------ MATERIAL PROVIDED ------

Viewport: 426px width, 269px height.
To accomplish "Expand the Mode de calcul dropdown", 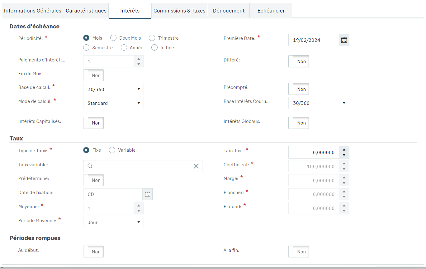I will [x=113, y=103].
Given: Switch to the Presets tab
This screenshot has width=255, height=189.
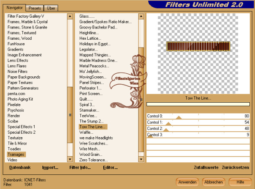Looking at the screenshot, I should click(x=35, y=8).

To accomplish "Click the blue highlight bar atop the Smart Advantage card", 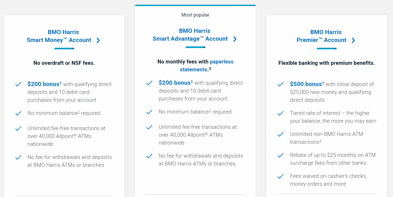I will click(195, 5).
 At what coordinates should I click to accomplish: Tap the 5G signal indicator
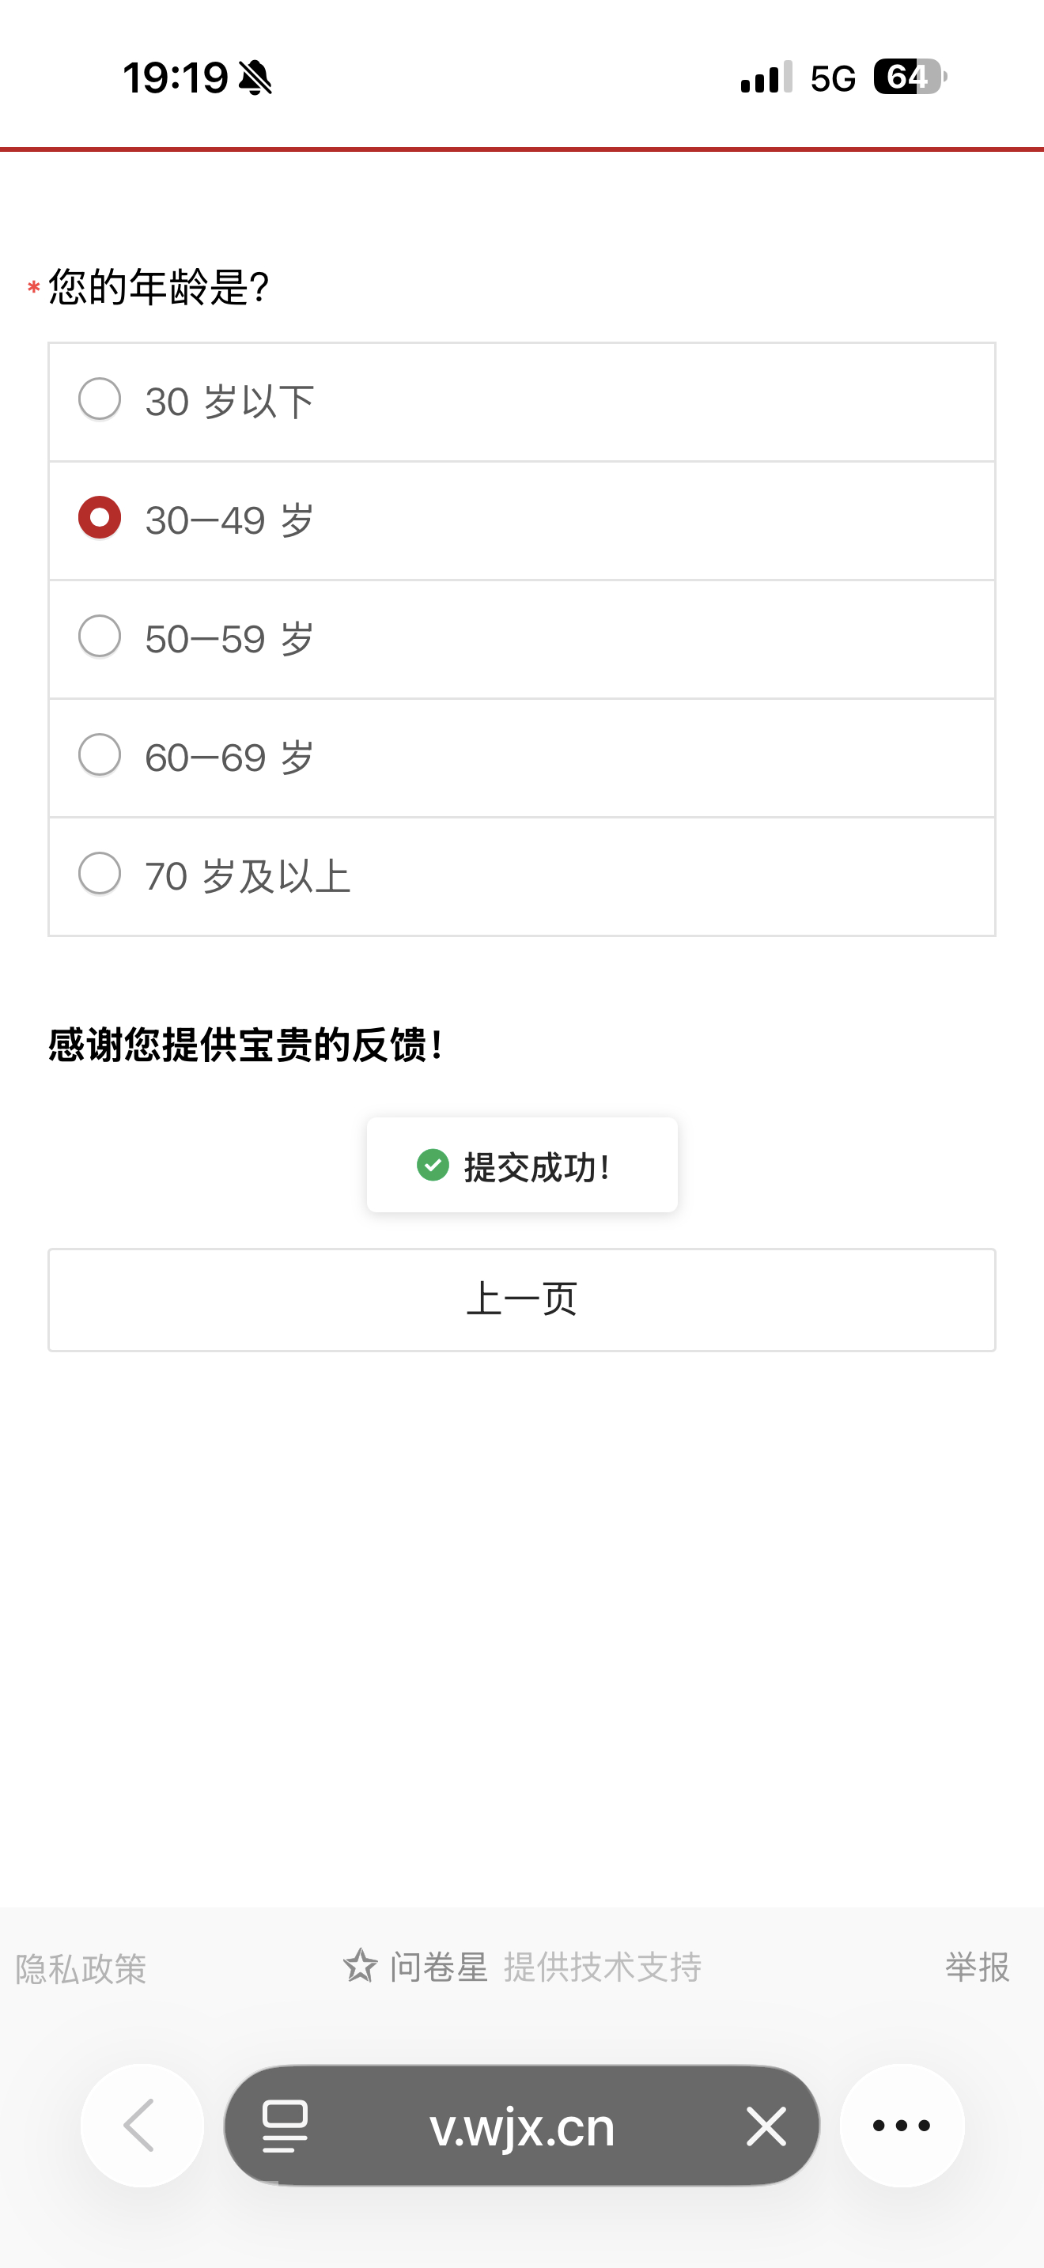(832, 79)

------

Omit the pictures, then extract verbatim only those lines that fall between the line containing "At what coordinates" and the final line of the records above, both included.

> SOLUTION:
 At what coordinates should I click to accomplish: Tap the 5G signal indicator
(832, 79)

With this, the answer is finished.